Proust ha escrito con gran penetración sobre la diferencia entre el escritor como escritor y el escritor como un ser humano. Uno puede encontrar esta reflexión en Contra Sainte-Beuve, un libro armado con sus primeros escritos. Sainte-Beuve, un crítico francés del siglo XIX, creía que para entender a un escritor era necesario saber lo más posible acerca del hombre exterior, los detalles de su vida. Se trata de un método seductor: usar al hombre para iluminar su trabajo. Y puede parecer incuestionable. Pero Proust fue capaz de desestimarlo convincentemente. “Este método de Sainte-Beuve”, escribe Proust, “ignora lo que un pequeño grado de autoconocimiento nos enseña: que un libro es el producto de un ser diferente al ser que manifestamos en nuestros hábitos, en nuestra vida social, en nuestras vicios. Si tratamos de comprender ese ser particular, buceando en nuestras profundidades, y tratando de reconstruirlo desde allí, quizás entonces lleguemos a él”.
Estas palabras de Proust deberían estar con nosotros cada vez que leemos la biografía de un escritor o la biografía de cualquiera que depende de aquello que llamamos inspiración. Todos los detalles de la vida y las rarezas y las amistades pueden ser develadas para nosotros, pero el misterio de la escritura permanecerá inalterable.
Proust es un maestro en la ampliación feliz. Y quisiera volver a Contra Sainte-Beuve sólo por un instante. “En efecto”, escribe Proust, “se trata de la secreción del más profundamente interior de los seres, escrita en soledad y para alguien solo, que uno hace público. Lo que uno brinda en la vida privada –en la conversación... o en esos escritos de salón que no son mucho más que una conversación impresa– es el producto de un ser superficial, no aquel interior que uno puede sólo recobrar haciendo a un lado el mundo y el ser que frecuenta ese mundo”.
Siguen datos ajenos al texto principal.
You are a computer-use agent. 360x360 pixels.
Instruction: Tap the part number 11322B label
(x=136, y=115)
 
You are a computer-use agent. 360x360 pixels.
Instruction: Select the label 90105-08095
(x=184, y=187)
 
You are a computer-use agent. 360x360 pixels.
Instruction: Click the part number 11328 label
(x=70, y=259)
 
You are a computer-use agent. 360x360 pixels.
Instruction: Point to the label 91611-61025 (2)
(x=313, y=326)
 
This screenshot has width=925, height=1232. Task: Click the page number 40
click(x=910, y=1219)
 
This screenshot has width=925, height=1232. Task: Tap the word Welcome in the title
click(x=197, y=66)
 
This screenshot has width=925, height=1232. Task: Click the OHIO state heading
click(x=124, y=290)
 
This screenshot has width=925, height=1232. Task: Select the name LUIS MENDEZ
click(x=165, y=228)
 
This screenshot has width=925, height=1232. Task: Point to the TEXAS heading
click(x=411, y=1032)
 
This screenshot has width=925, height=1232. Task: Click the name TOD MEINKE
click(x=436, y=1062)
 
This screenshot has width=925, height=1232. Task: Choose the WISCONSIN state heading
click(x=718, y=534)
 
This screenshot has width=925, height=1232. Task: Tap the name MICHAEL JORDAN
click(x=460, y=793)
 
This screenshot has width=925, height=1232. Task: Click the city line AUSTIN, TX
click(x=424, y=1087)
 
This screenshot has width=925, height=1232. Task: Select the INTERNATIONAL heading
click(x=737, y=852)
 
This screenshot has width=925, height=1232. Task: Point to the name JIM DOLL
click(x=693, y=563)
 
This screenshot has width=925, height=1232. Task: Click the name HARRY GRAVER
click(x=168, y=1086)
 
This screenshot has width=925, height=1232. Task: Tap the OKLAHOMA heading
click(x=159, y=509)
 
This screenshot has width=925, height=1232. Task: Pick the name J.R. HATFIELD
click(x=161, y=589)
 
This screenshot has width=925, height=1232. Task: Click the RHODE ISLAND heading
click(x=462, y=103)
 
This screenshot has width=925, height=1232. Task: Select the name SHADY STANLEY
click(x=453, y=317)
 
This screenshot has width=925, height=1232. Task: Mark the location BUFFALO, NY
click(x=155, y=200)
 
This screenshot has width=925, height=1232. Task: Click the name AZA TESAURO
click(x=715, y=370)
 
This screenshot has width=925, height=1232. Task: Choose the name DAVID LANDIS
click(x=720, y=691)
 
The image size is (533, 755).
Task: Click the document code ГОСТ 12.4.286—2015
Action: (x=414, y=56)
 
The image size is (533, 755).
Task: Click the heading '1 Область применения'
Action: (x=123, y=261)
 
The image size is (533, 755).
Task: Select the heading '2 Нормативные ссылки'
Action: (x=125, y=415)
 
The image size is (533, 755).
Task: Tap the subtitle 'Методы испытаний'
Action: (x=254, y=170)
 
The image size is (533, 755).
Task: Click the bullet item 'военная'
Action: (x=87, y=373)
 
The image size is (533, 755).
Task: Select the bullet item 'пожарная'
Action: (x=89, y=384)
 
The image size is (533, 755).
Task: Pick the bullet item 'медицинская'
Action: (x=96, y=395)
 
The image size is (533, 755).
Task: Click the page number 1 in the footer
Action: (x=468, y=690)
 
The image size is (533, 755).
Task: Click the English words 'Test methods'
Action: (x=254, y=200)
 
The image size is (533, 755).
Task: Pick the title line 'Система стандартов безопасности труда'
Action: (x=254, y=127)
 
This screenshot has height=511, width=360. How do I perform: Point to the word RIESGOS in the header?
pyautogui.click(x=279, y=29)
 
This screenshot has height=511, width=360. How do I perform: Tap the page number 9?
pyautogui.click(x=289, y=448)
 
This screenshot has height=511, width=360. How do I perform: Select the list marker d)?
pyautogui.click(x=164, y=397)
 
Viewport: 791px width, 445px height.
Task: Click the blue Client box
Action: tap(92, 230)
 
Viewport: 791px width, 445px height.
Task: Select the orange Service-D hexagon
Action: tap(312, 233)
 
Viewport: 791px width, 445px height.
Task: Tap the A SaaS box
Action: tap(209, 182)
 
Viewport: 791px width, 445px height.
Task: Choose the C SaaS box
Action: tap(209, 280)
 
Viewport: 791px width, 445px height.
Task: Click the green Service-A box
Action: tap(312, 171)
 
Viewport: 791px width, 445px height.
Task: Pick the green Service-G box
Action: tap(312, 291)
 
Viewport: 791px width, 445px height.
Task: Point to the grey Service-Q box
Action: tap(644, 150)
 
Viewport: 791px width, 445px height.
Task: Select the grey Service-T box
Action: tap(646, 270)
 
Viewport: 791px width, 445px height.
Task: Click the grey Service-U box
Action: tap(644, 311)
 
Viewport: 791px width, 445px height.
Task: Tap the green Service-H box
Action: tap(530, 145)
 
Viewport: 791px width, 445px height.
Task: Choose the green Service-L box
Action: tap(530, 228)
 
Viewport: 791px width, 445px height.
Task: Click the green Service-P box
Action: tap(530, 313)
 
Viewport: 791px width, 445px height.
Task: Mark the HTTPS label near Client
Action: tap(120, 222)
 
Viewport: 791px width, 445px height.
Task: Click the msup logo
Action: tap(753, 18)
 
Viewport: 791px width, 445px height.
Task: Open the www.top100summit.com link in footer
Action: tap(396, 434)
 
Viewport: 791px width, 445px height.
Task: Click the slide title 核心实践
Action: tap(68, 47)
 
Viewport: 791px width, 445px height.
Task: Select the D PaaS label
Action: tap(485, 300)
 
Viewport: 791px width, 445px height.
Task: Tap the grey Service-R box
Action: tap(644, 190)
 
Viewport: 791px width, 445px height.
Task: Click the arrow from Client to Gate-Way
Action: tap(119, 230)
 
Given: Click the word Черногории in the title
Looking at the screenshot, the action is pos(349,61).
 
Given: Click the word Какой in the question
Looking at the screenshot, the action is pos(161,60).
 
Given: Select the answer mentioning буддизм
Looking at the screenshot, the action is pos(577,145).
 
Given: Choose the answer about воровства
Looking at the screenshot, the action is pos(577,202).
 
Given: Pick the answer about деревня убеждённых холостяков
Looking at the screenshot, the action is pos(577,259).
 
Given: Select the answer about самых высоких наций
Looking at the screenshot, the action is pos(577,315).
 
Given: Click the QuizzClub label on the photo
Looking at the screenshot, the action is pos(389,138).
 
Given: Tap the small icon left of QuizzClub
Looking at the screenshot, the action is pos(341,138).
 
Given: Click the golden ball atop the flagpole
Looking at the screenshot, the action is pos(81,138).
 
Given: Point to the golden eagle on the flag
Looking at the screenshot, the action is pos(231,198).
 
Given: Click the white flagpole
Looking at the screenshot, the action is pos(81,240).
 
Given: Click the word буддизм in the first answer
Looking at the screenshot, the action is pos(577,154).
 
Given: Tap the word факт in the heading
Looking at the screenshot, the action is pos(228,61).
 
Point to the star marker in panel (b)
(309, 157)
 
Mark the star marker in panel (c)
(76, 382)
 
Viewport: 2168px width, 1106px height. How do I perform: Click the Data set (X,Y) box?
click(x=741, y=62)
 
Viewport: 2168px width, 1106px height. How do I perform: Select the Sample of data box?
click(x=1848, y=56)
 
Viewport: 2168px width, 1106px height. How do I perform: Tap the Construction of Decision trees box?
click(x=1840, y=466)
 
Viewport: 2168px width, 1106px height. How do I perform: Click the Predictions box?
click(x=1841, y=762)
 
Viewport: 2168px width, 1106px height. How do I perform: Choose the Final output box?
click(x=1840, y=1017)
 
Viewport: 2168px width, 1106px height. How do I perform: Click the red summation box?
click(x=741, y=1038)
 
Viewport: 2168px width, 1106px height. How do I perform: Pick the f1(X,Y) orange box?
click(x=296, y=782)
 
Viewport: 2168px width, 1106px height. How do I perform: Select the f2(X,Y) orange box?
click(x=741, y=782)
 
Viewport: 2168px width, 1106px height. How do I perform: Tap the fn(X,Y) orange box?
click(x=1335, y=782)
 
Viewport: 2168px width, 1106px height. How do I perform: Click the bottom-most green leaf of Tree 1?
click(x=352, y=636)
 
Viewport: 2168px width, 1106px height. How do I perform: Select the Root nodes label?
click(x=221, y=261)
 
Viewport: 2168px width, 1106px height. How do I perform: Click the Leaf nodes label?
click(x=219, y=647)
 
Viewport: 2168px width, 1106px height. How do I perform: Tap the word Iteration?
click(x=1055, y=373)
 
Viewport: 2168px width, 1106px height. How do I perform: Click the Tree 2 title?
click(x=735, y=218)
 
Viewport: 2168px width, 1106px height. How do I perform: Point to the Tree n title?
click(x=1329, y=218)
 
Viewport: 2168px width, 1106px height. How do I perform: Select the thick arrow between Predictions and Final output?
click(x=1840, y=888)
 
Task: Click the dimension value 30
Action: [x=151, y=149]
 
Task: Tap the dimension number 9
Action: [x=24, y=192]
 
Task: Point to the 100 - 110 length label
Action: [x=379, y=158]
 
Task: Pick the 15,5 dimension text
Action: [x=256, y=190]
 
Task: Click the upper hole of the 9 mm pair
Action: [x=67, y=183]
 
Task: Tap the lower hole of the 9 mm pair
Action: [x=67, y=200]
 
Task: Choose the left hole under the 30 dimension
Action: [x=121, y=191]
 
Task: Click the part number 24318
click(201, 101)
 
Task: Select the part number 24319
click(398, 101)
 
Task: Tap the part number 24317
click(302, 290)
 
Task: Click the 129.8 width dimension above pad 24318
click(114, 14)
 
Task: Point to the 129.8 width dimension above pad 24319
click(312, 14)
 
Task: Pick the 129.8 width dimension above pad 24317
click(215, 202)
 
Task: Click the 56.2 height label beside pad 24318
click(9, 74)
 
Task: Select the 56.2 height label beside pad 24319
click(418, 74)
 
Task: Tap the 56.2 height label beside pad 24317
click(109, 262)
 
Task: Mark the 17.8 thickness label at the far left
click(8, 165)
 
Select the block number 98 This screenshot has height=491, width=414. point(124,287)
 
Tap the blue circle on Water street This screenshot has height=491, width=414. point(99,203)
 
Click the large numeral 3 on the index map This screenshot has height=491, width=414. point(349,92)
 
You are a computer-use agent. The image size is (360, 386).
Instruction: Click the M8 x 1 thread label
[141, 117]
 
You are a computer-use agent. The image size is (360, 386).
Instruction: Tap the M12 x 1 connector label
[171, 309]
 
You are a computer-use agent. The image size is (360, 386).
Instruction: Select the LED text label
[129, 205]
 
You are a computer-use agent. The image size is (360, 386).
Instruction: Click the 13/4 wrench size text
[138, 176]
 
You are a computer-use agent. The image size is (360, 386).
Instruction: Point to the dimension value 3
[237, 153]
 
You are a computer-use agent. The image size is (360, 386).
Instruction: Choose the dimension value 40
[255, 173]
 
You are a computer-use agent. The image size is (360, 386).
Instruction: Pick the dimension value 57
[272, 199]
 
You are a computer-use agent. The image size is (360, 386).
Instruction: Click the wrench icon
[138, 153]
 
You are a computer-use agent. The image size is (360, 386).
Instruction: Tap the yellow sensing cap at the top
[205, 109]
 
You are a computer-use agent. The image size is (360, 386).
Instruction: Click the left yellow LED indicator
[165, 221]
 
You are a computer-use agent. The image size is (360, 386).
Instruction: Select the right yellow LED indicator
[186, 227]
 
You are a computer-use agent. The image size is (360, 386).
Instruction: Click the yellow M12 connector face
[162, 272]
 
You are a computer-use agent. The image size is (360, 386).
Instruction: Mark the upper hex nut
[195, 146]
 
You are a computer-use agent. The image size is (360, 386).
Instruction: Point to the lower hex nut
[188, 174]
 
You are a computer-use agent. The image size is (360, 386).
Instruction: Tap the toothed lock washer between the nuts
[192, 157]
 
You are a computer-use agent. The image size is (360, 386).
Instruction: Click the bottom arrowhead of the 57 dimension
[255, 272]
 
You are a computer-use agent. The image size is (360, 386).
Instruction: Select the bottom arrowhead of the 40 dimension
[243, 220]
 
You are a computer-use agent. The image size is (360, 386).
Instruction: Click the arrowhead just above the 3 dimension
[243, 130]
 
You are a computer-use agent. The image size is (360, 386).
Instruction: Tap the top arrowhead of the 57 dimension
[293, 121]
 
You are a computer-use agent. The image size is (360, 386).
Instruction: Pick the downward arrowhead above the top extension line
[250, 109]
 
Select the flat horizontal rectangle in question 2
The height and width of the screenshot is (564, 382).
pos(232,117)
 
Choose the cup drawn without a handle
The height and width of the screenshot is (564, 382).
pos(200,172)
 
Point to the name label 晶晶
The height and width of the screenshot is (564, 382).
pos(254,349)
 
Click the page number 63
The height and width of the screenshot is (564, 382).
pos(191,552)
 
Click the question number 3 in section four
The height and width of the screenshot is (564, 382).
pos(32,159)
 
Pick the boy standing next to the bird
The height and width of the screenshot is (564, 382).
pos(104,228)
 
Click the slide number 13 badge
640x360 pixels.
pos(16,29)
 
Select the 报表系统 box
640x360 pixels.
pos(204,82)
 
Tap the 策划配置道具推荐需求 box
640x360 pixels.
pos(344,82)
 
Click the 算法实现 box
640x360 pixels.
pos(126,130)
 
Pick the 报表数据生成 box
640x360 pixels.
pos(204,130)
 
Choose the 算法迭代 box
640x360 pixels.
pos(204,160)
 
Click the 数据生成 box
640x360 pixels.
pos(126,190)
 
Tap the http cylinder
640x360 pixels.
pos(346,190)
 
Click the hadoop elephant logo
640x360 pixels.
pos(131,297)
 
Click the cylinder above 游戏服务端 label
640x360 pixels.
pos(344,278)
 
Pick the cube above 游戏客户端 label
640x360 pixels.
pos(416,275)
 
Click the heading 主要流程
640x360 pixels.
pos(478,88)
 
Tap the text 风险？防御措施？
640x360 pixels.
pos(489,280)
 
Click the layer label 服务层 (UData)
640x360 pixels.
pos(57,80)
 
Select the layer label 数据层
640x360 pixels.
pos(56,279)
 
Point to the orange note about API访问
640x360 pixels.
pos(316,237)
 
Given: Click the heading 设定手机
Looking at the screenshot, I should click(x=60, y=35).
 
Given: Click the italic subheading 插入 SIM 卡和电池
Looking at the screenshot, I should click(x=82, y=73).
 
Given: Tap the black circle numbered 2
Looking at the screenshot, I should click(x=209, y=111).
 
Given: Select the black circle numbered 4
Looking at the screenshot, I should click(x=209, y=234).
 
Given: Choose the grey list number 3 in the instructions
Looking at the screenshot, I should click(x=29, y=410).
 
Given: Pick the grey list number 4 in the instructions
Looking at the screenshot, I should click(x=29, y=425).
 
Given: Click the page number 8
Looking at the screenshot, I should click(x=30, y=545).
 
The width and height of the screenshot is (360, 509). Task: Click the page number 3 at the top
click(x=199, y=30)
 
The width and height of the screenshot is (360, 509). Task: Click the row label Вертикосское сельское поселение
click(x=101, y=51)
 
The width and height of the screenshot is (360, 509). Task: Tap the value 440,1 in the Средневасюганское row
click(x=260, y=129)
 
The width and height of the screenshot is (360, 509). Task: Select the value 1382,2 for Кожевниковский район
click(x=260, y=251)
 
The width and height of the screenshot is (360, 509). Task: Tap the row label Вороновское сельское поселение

Cuando escribía esto, Proust no había hallado aún el objeto que habría de conducirlo a la felicidad de su gran trabajo literario. He citado sus palabras, antes, en otros lugares, porque ellas definen mi trabajo. Confío en mis intuiciones. Fue así desde el comienzo. He confiado en mis intuiciones para hallar mis objetos de escritura, y he escrito sobre ellos intuitivamente. Tengo una idea cuando comienzo; pero sólo comprendo completamente aquello que he escrito después de unos años. He dicho antes que cuanto tengo de valor está en mis libros. Iré más lejos ahora. Digo que soy la suma de mis libros. Siento que en cada etapa de mi carrera literaria se podría decir que el último libro contiene a los otros.

Una vida, un mapa
Ha sido así a causa de mis antecedentes familiares y culturales, al mismo tiempo extremadamente simples y extremadamente confusos. He nacido en Trinidad, una pequeña isla en la boca del gran río Orinoco de Venezuela. Trinidad no es estrictamente Sudamérica, y tampoco estrictamente el Caribe. Fue desarrollándose como una plantación colonial del Nuevo Mundo, y cuando nací en 1932, ésta tenía una población de cerca de 400.000 habitantes. De éstos, 150.000 eran hindúes y musulmanes, casi todos de origen campesino, y casi todos procedentes de la llanura del Ganges.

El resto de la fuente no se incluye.